**WHAT IS EXPECTED:**
Ignoring pictures, transcribe exactly the lines between the one containing "Given: Click the" and the end of the material, both included.
● ● ● ● ●
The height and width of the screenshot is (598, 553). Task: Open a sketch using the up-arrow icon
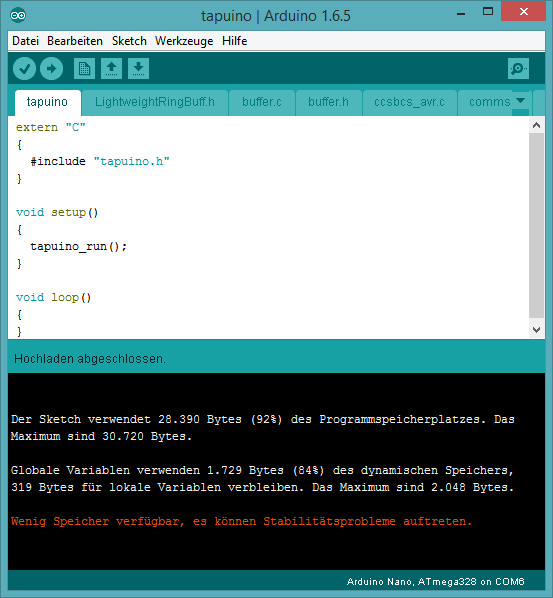(x=111, y=69)
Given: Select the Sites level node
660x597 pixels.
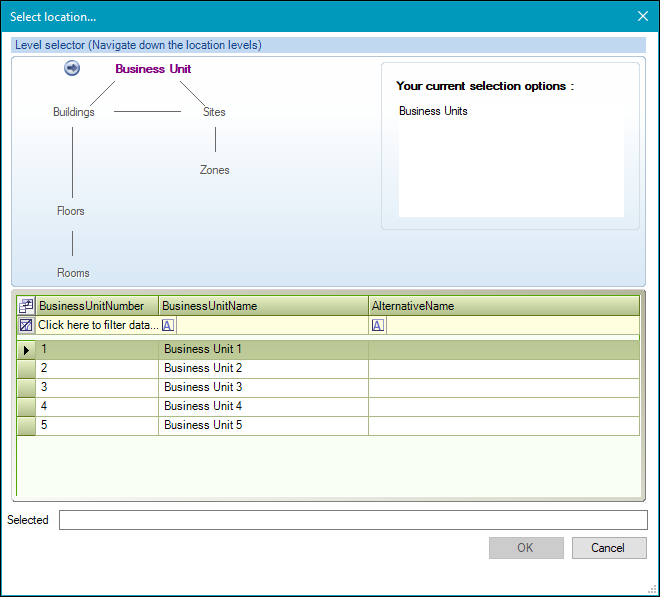Looking at the screenshot, I should tap(214, 112).
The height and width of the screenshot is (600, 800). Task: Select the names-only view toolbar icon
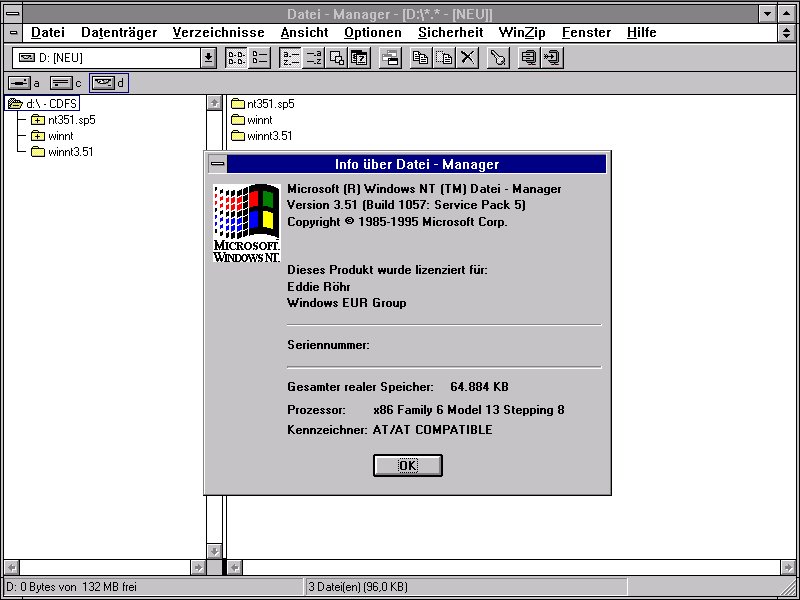point(237,58)
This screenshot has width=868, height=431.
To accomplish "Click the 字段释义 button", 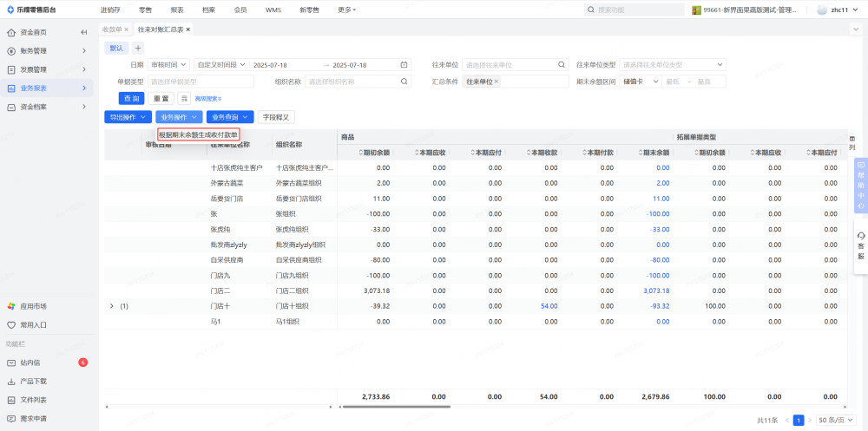I will (x=277, y=116).
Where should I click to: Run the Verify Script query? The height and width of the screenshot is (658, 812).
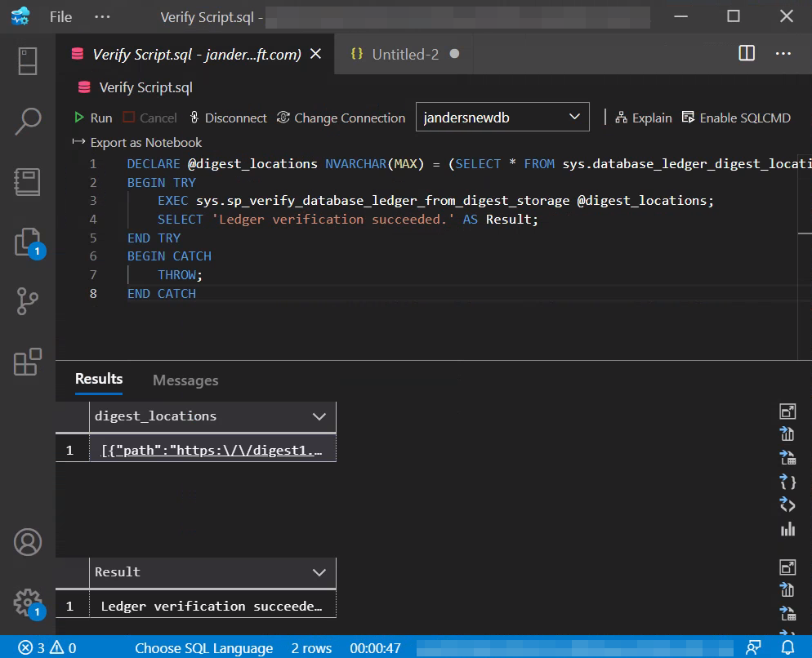[92, 118]
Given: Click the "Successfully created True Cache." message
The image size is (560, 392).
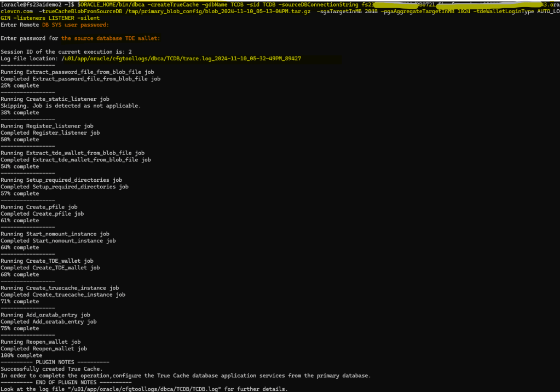Looking at the screenshot, I should click(x=51, y=369).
● ● ● ● ●
**SOLVED EXERCISE:**
Given: Click the "Successfully created True Cache." message
The image size is (560, 392).
Looking at the screenshot, I should click(x=51, y=369).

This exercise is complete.